Geometry Dynamics of α-Helices in Different Class I Major Histocompatibility Complexes

1Section of Biosimulation and Bioinformatics, Center for Medical Statistics, Informatics and Intelligent Systems (CeMSIIS), Medical University of Vienna, Spitalgasse 23, 1090 Vienna, Austria
2Institute of Information and Communication Technologies (IICT), Bulgarian Academy of Sciences, Acad. G. Bonchev Street, Block 25A, 1113 Sofia, Bulgaria

Received 27 July 2015; Revised 30 September 2015; Accepted 30 September 2015

Academic Editor: Francesco Pappalardo

Copyright © 2015 Reiner Ribarics et al.
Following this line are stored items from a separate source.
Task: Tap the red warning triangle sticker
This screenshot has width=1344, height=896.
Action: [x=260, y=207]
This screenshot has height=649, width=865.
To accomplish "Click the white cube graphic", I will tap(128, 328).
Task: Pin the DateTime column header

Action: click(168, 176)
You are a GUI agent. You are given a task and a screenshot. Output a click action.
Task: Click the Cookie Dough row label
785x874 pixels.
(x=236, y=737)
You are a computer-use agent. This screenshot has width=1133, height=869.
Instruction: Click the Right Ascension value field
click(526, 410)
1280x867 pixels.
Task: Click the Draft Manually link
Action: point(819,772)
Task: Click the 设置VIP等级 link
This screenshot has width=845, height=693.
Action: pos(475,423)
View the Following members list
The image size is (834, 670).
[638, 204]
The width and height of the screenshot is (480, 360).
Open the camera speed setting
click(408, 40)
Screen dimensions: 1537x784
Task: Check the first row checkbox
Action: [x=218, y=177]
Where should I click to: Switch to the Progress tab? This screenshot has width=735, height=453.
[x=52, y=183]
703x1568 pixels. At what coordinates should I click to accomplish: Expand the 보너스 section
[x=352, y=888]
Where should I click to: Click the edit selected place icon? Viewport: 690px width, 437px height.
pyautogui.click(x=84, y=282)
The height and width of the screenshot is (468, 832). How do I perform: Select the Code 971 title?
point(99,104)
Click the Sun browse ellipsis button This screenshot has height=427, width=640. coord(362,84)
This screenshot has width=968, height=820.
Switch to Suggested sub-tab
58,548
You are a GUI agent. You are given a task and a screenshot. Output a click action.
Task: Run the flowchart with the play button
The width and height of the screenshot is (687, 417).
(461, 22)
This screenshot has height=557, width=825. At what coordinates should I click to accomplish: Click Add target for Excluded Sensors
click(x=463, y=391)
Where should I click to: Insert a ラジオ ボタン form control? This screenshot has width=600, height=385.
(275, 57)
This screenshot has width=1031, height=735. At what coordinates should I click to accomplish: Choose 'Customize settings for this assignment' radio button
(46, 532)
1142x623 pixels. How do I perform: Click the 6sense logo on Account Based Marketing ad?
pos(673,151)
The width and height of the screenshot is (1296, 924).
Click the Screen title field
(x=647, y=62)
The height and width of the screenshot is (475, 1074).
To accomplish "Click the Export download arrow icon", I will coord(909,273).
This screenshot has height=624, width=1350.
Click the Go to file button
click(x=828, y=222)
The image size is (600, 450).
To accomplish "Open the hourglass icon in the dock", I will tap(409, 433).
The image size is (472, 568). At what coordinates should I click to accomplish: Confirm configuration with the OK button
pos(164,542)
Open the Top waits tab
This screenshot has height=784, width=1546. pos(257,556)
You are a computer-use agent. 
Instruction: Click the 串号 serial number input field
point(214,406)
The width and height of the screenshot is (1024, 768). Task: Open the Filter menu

This is an open access article distributed under the Creative Commons Attribution License, which permits unrestricted use, distribution, and reproduction in any medium, provided the original work is properly cited.

Abstract

MHC α-helices form the antigen-binding cleft and are of particular interest for immunological reactions. To monitor these helices in molecular dynamics simulations, we applied a parsimonious fragment-fitting method to trace the axes of the α-helices. Each resulting axis was fitted by polynomials in a least-squares sense and the curvature integral was computed. To find the appropriate polynomial degree, the method was tested on two artificially modelled helices, one performing a bending movement and another a hinge movement. We found that second-order polynomials retrieve predefined parameters of helical motion with minimal relative error. From MD simulations we selected those parts of α-helices that were stable and also close to the TCR/MHC interface. We monitored the curvature integral, generated a ruled surface between the two MHC α-helices, and computed interhelical area and surface torsion, as they changed over time. We found that MHC α-helices undergo rapid but small changes in conformation. The curvature integral of helices proved to be a sensitive measure, which was closely related to changes in shape over time as confirmed by RMSD analysis. We speculate that small changes in the conformation of individual MHC α-helices are part of the intrinsic dynamics induced by engagement with the TCR.